When I became a “Traffic Analyst,” the title on my first business card coming out of graduate school, I thought I’d be spending the rest of my career developing trip generation tables, running level of service analyses, and making recommendations for green times, turn lane lengths, and yellow clearance intervals. We were using computers to do these calculations—so advanced! What needed to change in the field of traffic engineering?
Somewhere in the last three decades, traffic engineering has grown to encompass so much more than these metrics, which almost entirely involved how quickly you could move a car in the peak 15 minutes of the weekday. Today, a level of service analysis may include not just the experience for motor vehicle drivers but for pedestrians, bicyclists, and transit riders, as the Highway Capacity Manual multimodal level of service analysis methodologies were introduced in the 2010 edition.

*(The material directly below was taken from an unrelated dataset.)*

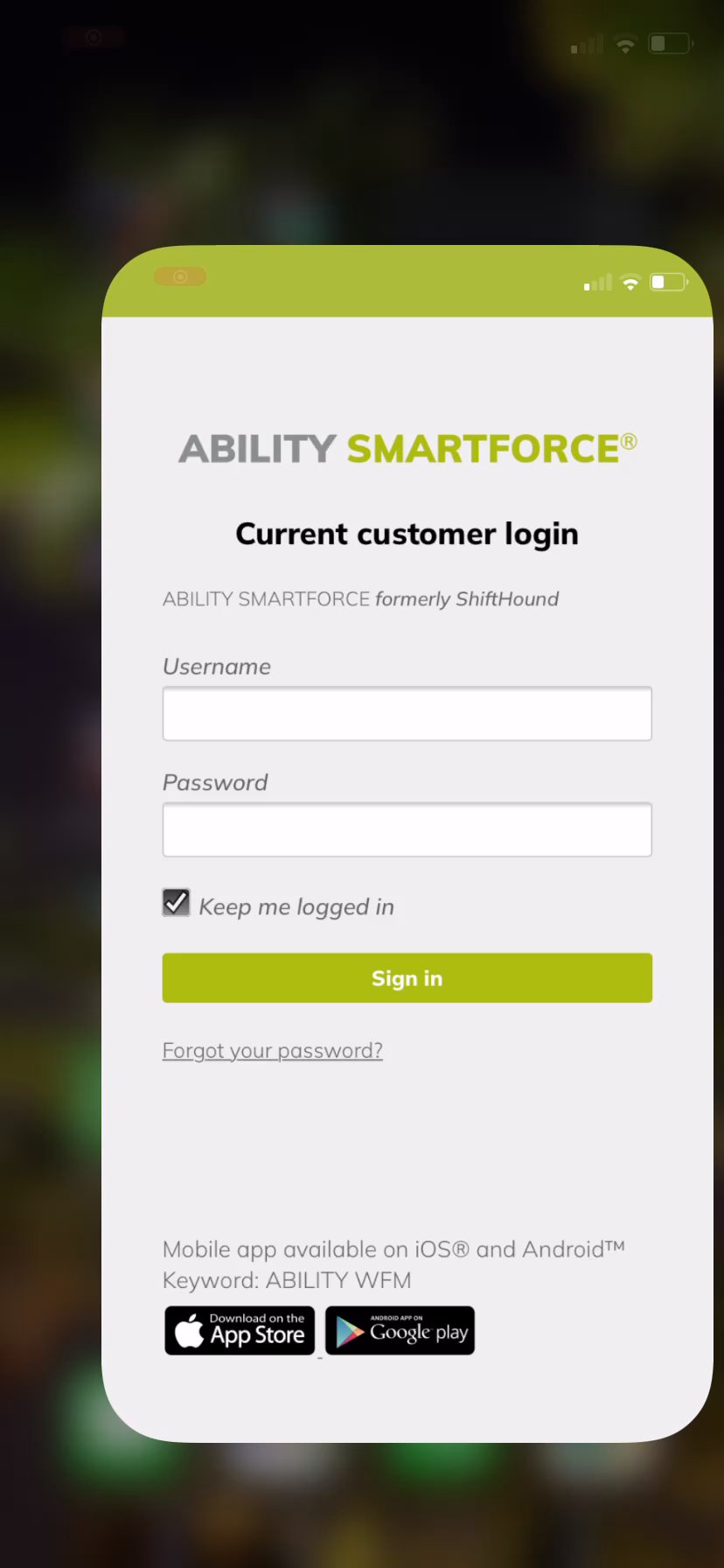
Task: Tap the Wi-Fi icon in the green app header
Action: (630, 283)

Now there is also a level of service of safety, a concept introduced in the early 2000s. Where previously we would have looked at the history of accidents (we didn’t start using the term “crashes” until the late 1990s) at a location and reacted, we now can anticipate conditions that may be prone to crashes. Rather than looking at all crashes, we focus our efforts on eliminating life-changing crashes—those that involve serious injuries and fatalities. Speaking of safety, it is now at the forefront when we are designing transportation facilities—or at least it should be. It used to be that efficiency was goal number one, or even the only goal.

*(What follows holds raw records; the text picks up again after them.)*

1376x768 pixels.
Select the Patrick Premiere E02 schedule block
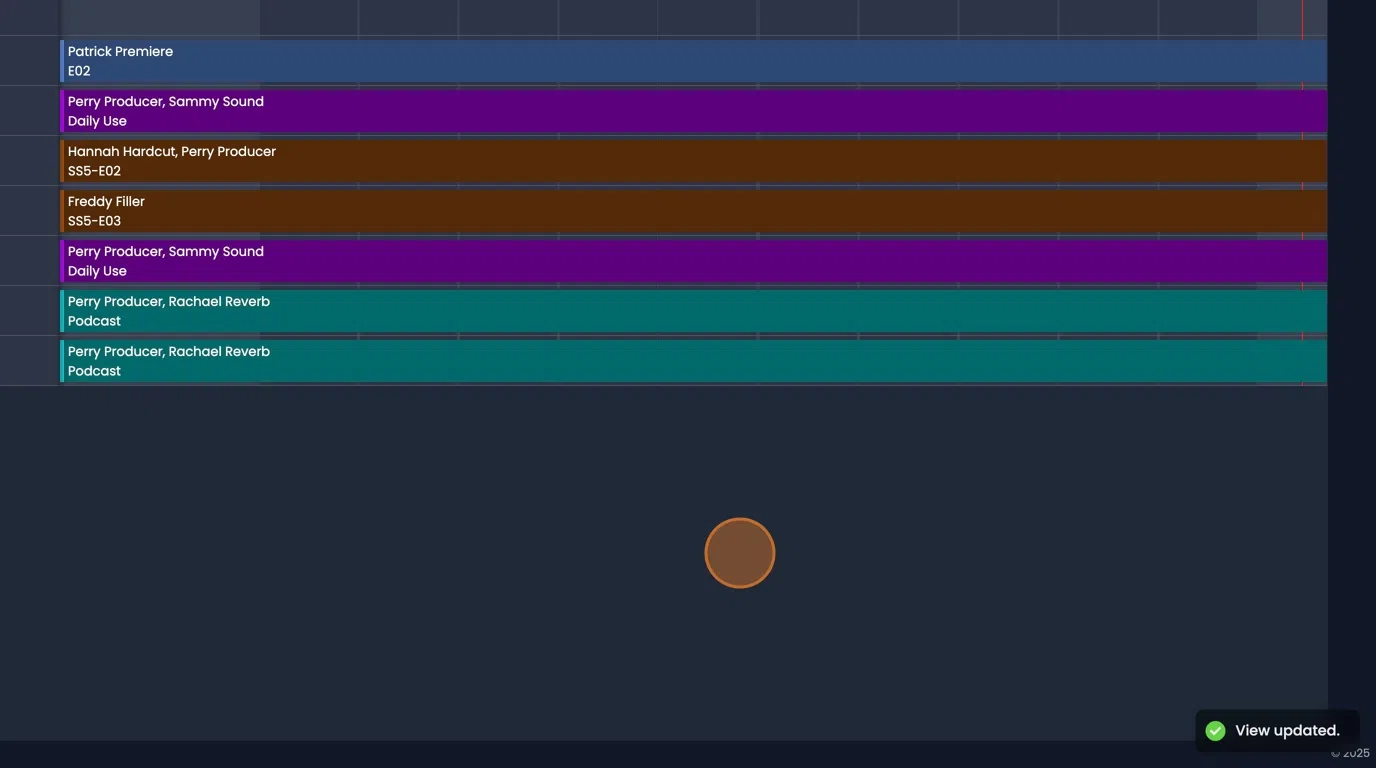600,60
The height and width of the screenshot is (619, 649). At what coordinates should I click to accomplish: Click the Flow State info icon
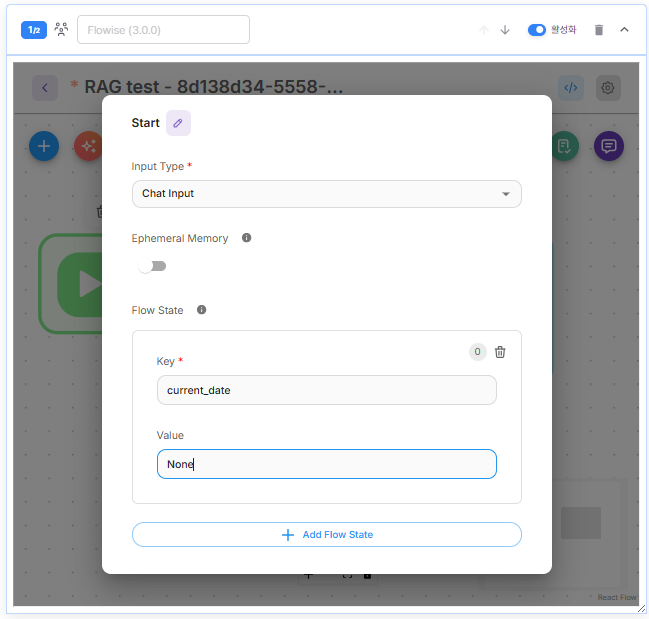pyautogui.click(x=202, y=310)
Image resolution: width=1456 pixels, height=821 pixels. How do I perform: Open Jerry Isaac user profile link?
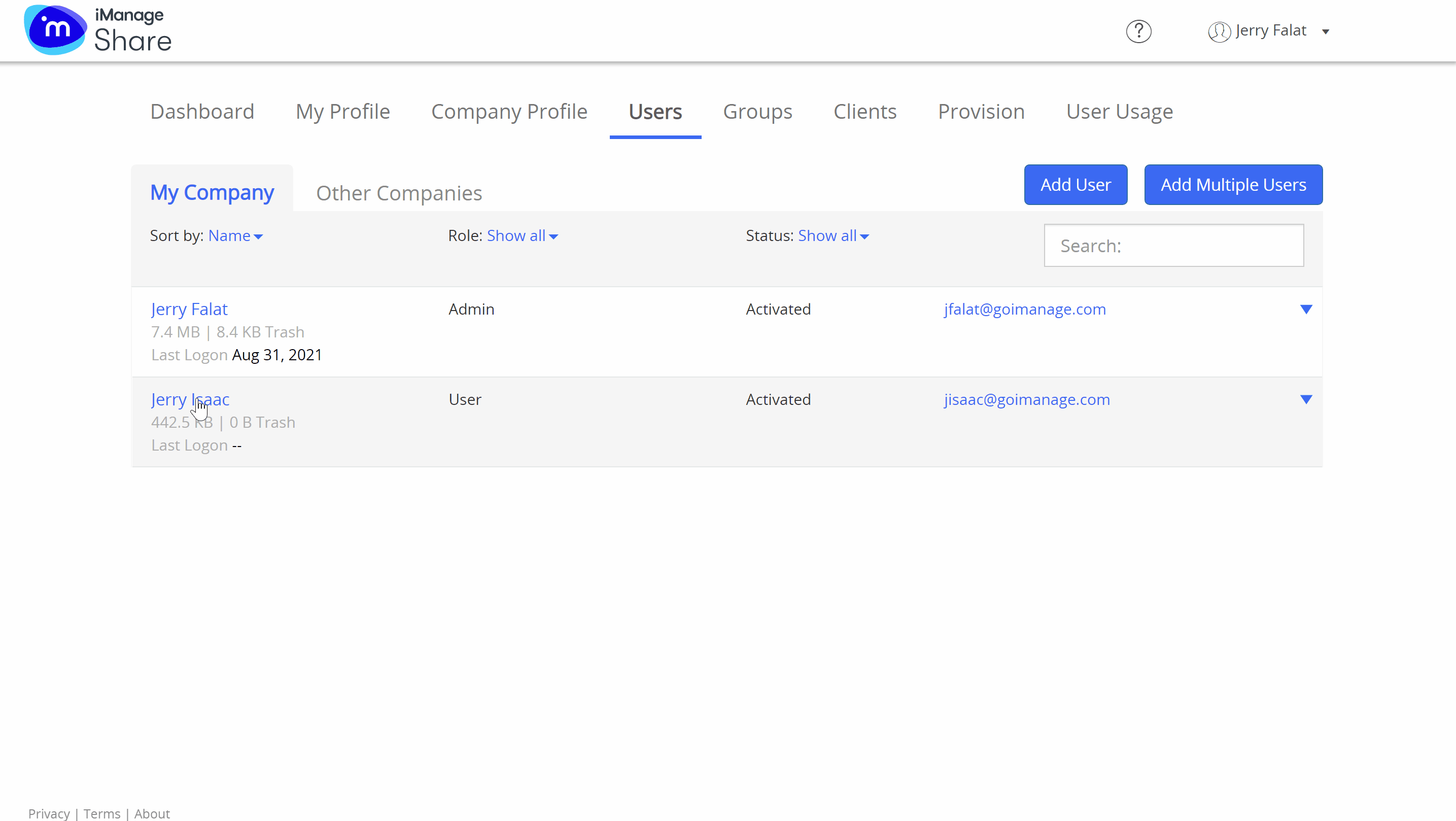tap(189, 399)
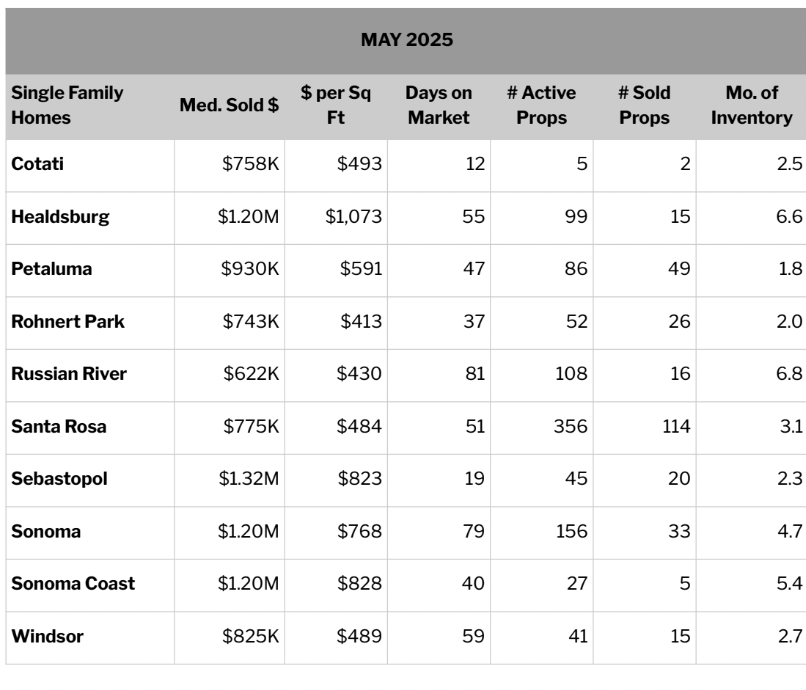This screenshot has width=806, height=690.
Task: Click Healdsburg price per sq ft $1,073
Action: pos(354,217)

When I started my career, roundabouts were a newfangled design from Europe that very few American cities used, and I would guess were unpopular with most Americans. I was actually working in a city, Las Vegas, where modern roundabouts were being built routinely, but this was definitely on the leading edge. I’m not sure I had even driven through a roundabout prior to the ones I drove through there in a development called Summerlin. Today, nearly every trip I take in my car will involve a drive through a roundabout.
Traffic engineering technology has grown by leaps and bounds since I started my career. Vehicle detection loops were first replaced by video cameras, and now with radar or LiDAR (or even all of the above!) we can not only just detect the presence or absence of a vehicle, but estimate its trajectory as well. On the topic of technology, I recently started taking Waymo when it is an option. I video-recorded the first ride I took, and you can hear my audible gasp of delight in response to this new mode of transportation, something I never thought I’d experience in my lifetime.

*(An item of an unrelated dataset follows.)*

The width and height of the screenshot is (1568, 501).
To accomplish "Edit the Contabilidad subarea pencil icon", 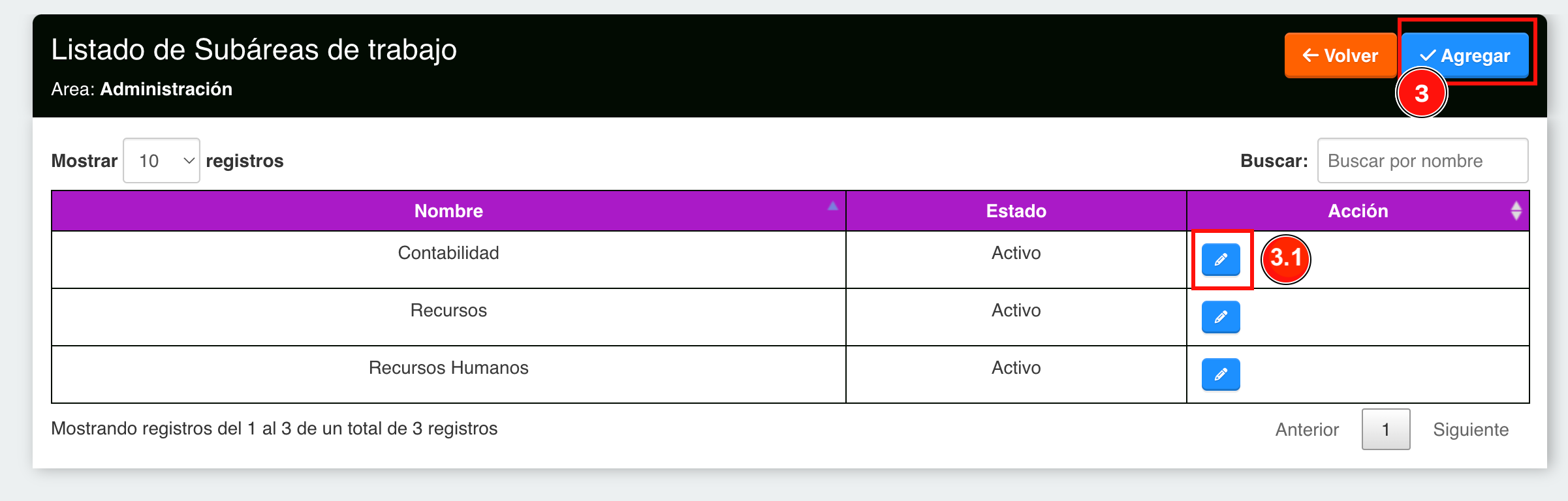I will pos(1221,260).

Of course, some things about traffic engineering haven’t changed. Most of my family members, friends, and even total strangers consider themselves traffic engineers (due to their possession of a driver’s license). Most people will estimate their delay at a red light on the order of 10 times what it actually is, and residents will insist that unwarranted all-way stop signs will help the traffic situation in their neighborhood.
The past 30 years have brought transformative changes to traffic engineering, from groundbreaking technology to a growing emphasis on safety and alternative modes of transportation. Despite all of these changes, its core purpose—helping people get from here to there—remains as fulfilling to me as ever.